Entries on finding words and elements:
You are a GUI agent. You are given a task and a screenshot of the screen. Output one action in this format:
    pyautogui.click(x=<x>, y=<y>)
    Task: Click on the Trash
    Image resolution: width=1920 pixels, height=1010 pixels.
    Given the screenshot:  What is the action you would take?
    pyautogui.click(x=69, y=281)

- EXERCISE AIM
Please collect every line of the data above that contains the string "screenshot". Case counts.

- TASK OUTPUT
You are a GUI agent. You are given a task and a screenshot of the screen. Output one action in this format:
    Given the screenshot:  What is the action you would take?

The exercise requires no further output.